Disney to bring more 'Star Wars' attractions to its theme parks

Image: Luke Skywalker (Mark Hamill) undergoes Yoda's Jedi training in "The Empire Strikes Back"

In a conference call with analysts on Tuesday, CEO Bob Iger revealed that the Walt Disney Company is developing new attractions based on George Lucas's sci-fi franchise. Other brands recently acquired by the studio, such as "Indiana Jones," are also expected to inspire new attractions for Disney parks.

As early as next year, possibly ahead of the release of J.J. Abrams' "Episode VII" in December, certain Disney parks (the CEO did not specify which ones) will be updated with new "Star Wars" attractions. There could even be plans for an entire theme park area dedicated to the world of Luke Skywalker and Darth Vader.

"Indiana Jones," which is already represented at some of Disney's theme parks through a roller coaster and a live stunt show, is also expected to become more present in the parks over the coming years now that Disney has acquired LucasFilm.

Stepping up the presence of some of its most popular franchises is seen as a way to draw more visitors to its parks. As Iger noted, when new attractions are attached to a franchise, "the likelihood of their success is greater."

Currently, visitors to Disney parks around the world will find only one "Star Wars"-themed attraction, the popular Star Tours, an interstellar flight simulator developed in the late 1980s in partnership with George Lucas himself.

On July 10, the company opened a new area of Disneyland Paris dedicated to "Ratatouille," which is set in the French capital.
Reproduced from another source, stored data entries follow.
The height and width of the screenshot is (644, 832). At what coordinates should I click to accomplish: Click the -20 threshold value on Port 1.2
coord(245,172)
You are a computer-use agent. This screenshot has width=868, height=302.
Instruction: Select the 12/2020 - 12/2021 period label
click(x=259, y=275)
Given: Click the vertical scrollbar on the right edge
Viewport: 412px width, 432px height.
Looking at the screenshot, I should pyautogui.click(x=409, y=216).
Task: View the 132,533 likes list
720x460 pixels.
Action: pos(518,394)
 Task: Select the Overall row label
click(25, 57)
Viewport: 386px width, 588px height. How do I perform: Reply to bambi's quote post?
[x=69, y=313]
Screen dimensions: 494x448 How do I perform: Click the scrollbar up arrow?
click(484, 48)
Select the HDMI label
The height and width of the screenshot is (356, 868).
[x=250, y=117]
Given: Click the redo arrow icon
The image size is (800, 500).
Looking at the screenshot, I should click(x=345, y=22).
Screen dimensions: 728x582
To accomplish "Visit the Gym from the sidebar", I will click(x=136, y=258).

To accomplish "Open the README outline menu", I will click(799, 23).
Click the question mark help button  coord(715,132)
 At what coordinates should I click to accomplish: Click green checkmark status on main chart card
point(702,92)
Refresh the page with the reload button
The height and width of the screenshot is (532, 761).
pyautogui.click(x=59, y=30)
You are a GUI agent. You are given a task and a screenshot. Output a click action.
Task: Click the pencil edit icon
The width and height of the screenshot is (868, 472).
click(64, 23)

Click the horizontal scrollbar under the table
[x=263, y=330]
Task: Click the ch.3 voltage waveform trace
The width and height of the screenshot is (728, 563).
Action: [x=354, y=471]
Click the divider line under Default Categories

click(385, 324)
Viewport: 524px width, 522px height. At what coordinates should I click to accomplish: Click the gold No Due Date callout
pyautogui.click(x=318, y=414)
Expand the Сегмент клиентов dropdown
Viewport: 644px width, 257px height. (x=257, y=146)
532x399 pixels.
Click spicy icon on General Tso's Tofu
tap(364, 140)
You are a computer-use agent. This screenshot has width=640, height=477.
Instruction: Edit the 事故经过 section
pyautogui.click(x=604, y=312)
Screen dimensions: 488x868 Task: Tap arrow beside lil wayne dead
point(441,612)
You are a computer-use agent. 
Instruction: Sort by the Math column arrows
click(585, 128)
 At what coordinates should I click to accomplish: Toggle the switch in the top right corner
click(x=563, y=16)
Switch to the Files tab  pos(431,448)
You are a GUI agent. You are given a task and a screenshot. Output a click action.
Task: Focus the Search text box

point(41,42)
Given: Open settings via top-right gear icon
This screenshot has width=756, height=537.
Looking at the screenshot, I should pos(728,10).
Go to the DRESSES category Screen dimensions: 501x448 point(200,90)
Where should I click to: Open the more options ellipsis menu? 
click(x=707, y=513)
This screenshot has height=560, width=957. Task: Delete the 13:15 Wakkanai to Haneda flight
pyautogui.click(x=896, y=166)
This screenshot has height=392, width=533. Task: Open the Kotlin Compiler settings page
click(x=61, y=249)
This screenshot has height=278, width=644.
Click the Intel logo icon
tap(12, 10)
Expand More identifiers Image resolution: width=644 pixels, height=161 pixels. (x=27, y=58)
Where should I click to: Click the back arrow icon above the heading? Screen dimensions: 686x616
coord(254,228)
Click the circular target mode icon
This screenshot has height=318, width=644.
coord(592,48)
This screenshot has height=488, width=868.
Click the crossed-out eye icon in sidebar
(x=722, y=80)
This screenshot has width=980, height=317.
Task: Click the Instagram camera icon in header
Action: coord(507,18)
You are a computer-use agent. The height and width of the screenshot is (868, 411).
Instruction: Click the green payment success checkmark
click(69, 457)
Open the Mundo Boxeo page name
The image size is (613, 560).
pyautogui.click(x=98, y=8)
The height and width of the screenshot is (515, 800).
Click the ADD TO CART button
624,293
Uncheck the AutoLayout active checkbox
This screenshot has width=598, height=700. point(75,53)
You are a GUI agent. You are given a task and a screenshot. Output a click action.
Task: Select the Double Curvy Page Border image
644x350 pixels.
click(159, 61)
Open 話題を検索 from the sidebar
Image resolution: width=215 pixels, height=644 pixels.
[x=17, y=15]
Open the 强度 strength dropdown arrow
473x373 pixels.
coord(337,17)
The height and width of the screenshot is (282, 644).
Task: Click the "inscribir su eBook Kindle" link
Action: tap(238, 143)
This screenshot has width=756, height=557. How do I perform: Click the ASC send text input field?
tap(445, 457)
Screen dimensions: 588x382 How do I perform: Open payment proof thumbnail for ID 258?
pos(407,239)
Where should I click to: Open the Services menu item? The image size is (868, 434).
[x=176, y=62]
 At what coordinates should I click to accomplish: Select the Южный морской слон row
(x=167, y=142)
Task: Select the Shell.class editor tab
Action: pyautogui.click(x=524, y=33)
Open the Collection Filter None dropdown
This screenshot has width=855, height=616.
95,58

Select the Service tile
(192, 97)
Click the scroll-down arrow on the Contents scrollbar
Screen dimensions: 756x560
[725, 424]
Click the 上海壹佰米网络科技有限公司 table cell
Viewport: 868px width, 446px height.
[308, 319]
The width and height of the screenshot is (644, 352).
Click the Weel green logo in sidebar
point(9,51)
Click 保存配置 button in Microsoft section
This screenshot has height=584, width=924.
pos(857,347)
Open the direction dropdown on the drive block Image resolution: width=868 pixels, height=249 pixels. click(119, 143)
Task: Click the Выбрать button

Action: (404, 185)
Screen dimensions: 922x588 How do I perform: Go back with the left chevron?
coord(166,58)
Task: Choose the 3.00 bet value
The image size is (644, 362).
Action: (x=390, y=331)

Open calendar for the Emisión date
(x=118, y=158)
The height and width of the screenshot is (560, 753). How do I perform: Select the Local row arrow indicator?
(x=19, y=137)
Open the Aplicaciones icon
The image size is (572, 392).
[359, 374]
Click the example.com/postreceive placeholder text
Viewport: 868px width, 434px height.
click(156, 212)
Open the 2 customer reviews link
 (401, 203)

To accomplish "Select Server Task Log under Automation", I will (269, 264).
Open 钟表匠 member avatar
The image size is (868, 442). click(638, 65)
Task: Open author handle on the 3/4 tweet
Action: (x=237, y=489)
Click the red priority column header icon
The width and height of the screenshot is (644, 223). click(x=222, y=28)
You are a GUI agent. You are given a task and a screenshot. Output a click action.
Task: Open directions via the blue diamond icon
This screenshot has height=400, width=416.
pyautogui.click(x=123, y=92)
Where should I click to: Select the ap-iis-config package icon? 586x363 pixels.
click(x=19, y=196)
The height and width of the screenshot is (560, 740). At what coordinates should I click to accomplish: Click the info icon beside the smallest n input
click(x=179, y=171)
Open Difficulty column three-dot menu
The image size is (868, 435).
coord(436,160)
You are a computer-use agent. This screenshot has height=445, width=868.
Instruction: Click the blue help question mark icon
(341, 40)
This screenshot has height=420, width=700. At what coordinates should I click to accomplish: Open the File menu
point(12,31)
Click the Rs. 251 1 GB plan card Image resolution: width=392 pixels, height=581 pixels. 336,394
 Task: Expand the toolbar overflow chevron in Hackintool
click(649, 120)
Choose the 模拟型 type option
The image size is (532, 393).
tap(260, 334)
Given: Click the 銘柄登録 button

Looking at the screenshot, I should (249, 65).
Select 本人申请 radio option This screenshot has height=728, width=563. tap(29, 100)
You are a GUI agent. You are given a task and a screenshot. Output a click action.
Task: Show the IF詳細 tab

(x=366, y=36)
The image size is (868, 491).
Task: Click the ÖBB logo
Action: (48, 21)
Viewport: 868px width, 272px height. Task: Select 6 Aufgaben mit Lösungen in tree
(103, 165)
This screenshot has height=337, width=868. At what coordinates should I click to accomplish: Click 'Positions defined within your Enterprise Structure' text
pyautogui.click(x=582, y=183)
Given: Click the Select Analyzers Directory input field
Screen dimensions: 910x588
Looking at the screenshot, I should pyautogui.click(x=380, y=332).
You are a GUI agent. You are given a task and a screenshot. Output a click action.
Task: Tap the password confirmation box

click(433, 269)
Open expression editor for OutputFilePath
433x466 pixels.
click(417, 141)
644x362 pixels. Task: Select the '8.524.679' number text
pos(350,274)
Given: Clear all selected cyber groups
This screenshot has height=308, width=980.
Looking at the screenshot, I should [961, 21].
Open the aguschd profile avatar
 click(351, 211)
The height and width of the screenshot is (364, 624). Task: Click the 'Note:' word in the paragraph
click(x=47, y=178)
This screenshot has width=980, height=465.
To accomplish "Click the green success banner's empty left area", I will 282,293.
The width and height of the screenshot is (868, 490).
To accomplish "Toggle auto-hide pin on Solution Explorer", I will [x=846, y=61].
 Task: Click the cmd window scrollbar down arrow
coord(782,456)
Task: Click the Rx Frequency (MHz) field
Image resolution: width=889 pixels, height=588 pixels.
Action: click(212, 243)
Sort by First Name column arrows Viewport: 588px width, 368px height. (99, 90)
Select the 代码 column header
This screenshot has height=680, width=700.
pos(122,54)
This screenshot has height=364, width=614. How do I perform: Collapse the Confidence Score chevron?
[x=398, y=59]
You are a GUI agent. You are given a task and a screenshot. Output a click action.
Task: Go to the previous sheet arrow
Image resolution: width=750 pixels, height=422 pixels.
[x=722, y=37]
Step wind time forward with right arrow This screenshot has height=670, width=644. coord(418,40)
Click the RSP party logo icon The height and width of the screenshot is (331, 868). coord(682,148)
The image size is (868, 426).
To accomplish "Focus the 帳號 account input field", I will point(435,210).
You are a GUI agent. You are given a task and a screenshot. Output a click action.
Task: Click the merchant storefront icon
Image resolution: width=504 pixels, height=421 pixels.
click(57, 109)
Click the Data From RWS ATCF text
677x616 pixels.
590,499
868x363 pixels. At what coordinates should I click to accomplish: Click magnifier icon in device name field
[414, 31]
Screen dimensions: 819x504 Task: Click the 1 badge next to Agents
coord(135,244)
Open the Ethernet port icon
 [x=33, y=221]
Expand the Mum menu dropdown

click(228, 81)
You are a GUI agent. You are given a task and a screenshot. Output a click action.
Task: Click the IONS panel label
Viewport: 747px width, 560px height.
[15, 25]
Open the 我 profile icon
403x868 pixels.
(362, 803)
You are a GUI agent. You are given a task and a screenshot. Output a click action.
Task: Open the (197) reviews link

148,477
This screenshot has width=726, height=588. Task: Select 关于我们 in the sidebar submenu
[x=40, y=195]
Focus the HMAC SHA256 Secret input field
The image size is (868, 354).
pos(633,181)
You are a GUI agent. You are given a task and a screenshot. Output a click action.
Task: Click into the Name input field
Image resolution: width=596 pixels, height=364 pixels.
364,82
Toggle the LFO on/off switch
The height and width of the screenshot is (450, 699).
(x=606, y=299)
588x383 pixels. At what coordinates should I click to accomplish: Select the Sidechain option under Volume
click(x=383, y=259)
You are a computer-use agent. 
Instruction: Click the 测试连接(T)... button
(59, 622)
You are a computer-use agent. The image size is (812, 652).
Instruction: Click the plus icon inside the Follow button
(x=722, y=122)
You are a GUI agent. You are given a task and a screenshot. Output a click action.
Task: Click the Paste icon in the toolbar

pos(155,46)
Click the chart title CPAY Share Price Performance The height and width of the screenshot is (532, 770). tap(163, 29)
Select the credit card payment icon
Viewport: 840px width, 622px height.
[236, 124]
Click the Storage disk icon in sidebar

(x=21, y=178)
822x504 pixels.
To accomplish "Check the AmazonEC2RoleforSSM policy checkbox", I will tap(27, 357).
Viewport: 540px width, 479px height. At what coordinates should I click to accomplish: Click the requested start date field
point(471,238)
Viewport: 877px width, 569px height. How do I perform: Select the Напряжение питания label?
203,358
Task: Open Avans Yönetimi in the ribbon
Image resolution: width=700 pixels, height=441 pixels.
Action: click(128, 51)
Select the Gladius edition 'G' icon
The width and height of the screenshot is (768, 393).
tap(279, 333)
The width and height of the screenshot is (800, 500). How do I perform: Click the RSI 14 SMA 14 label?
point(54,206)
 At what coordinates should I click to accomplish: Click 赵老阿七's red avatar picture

This new "land," Disney's term for a themed area within one of its parks, includes a new 4D simulator attraction, the only one of its kind worldwide, which allows visitors to experience the rat's adventures. There is also a restaurant, and a souvenir shop is expected to open soon, all within a distinctly Parisian decor.

Elsewhere, lands dedicated to "Toy Story" (Hong Kong and Paris) and to "Cars" (California) have been successful at attracting visitors to Disney parks, Iger said.

Disney's recent acquisition of the "Avatar" franchise should only reinforce the trend. Attractions based on James Cameron's blockbuster are expected to open at Disneyworld's Animal Kingdom in Orlando as early as next year.

In the future, new attractions based on Marvel superheroes could also be introduced. The possibilities are virtually endless, as Iger proudly reminded those on the call: "We don't have to license from third parties. We own them all."